[Opening SUPPLIED DATA section]

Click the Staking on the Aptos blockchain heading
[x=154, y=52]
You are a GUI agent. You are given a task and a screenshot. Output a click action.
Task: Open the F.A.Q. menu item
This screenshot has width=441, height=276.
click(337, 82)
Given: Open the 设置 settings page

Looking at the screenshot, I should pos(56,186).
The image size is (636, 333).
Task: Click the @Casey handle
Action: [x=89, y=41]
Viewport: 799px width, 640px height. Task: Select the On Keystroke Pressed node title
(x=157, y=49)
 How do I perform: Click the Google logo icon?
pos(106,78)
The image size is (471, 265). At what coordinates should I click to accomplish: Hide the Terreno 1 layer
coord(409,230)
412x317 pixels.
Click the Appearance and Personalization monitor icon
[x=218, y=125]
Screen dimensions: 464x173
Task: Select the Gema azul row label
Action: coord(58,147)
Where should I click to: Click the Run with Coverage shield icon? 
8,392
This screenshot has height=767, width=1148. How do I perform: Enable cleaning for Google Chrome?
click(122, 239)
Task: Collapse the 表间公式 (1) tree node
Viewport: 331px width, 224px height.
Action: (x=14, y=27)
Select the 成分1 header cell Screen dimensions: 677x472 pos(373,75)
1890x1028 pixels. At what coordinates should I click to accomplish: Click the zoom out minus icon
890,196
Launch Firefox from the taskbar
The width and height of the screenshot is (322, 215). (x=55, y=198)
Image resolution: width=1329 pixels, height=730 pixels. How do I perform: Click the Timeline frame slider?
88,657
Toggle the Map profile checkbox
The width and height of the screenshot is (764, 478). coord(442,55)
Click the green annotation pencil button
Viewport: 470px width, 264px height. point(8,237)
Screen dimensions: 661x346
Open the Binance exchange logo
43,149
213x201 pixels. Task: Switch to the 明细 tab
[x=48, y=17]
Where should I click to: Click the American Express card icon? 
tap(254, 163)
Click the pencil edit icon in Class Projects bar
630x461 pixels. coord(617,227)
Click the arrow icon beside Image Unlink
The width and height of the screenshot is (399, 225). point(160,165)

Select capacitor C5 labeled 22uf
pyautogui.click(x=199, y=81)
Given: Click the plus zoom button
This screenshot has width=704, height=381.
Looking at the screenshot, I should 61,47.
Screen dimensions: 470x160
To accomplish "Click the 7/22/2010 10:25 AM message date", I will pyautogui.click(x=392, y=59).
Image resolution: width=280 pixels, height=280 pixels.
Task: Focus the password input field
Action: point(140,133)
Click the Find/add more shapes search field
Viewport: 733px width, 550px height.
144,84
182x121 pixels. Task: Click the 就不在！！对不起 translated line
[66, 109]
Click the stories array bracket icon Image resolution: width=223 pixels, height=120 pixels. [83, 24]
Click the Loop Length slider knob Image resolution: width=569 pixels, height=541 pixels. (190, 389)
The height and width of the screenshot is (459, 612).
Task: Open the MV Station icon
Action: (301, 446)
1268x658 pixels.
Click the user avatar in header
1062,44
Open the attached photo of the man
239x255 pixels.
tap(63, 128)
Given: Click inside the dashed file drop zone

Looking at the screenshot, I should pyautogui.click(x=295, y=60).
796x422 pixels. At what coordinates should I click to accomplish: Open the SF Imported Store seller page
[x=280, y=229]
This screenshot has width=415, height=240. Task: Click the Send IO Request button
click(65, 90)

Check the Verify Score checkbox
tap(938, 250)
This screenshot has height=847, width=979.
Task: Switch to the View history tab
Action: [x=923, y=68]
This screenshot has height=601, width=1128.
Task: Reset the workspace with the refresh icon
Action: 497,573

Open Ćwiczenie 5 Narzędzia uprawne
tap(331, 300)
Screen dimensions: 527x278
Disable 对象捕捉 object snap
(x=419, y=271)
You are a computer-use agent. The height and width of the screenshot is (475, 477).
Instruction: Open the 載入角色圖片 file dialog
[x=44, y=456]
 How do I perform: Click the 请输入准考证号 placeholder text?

[Closing SUPPLIED DATA section]

WHAT NEEDS TO BE DONE: Write out every record shown above, word for word.

RESULT:
Click the Staking on the Aptos blockchain heading
[x=154, y=52]
You are a GUI agent. You are given a task and a screenshot. Output a click action.
Task: Open the F.A.Q. menu item
This screenshot has width=441, height=276.
click(337, 82)
Given: Open the 设置 settings page

Looking at the screenshot, I should pos(56,186).
The image size is (636, 333).
Task: Click the @Casey handle
Action: [x=89, y=41]
Viewport: 799px width, 640px height. Task: Select the On Keystroke Pressed node title
(x=157, y=49)
 How do I perform: Click the Google logo icon?
pos(106,78)
The image size is (471, 265). At what coordinates should I click to accomplish: Hide the Terreno 1 layer
coord(409,230)
412x317 pixels.
Click the Appearance and Personalization monitor icon
[x=218, y=125]
Screen dimensions: 464x173
Task: Select the Gema azul row label
Action: coord(58,147)
Where should I click to: Click the Run with Coverage shield icon? 
8,392
This screenshot has height=767, width=1148. How do I perform: Enable cleaning for Google Chrome?
click(122, 239)
Task: Collapse the 表间公式 (1) tree node
Viewport: 331px width, 224px height.
Action: (x=14, y=27)
Select the 成分1 header cell Screen dimensions: 677x472 pos(373,75)
1890x1028 pixels. At what coordinates should I click to accomplish: Click the zoom out minus icon
890,196
Launch Firefox from the taskbar
The width and height of the screenshot is (322, 215). (x=55, y=198)
Image resolution: width=1329 pixels, height=730 pixels. How do I perform: Click the Timeline frame slider?
88,657
Toggle the Map profile checkbox
The width and height of the screenshot is (764, 478). coord(442,55)
Click the green annotation pencil button
Viewport: 470px width, 264px height. point(8,237)
Screen dimensions: 661x346
Open the Binance exchange logo
43,149
213x201 pixels. Task: Switch to the 明细 tab
[x=48, y=17]
Where should I click to: Click the American Express card icon? 
tap(254, 163)
Click the pencil edit icon in Class Projects bar
630x461 pixels. coord(617,227)
Click the arrow icon beside Image Unlink
The width and height of the screenshot is (399, 225). point(160,165)

Select capacitor C5 labeled 22uf
pyautogui.click(x=199, y=81)
Given: Click the plus zoom button
This screenshot has width=704, height=381.
Looking at the screenshot, I should 61,47.
Screen dimensions: 470x160
To accomplish "Click the 7/22/2010 10:25 AM message date", I will pyautogui.click(x=392, y=59).
Image resolution: width=280 pixels, height=280 pixels.
Task: Focus the password input field
Action: point(140,133)
Click the Find/add more shapes search field
Viewport: 733px width, 550px height.
144,84
182x121 pixels. Task: Click the 就不在！！对不起 translated line
[66, 109]
Click the stories array bracket icon Image resolution: width=223 pixels, height=120 pixels. [83, 24]
Click the Loop Length slider knob Image resolution: width=569 pixels, height=541 pixels. (190, 389)
The height and width of the screenshot is (459, 612).
Task: Open the MV Station icon
Action: (301, 446)
1268x658 pixels.
Click the user avatar in header
1062,44
Open the attached photo of the man
239x255 pixels.
tap(63, 128)
Given: Click inside the dashed file drop zone

Looking at the screenshot, I should pyautogui.click(x=295, y=60).
796x422 pixels. At what coordinates should I click to accomplish: Open the SF Imported Store seller page
[x=280, y=229]
This screenshot has width=415, height=240. Task: Click the Send IO Request button
click(65, 90)

Check the Verify Score checkbox
tap(938, 250)
This screenshot has height=847, width=979.
Task: Switch to the View history tab
Action: [x=923, y=68]
This screenshot has height=601, width=1128.
Task: Reset the workspace with the refresh icon
Action: 497,573

Open Ćwiczenie 5 Narzędzia uprawne
tap(331, 300)
Screen dimensions: 527x278
Disable 对象捕捉 object snap
(x=419, y=271)
You are a computer-use agent. The height and width of the screenshot is (475, 477).
Instruction: Open the 載入角色圖片 file dialog
[x=44, y=456]
 How do I perform: Click the 请输入准考证号 placeholder text?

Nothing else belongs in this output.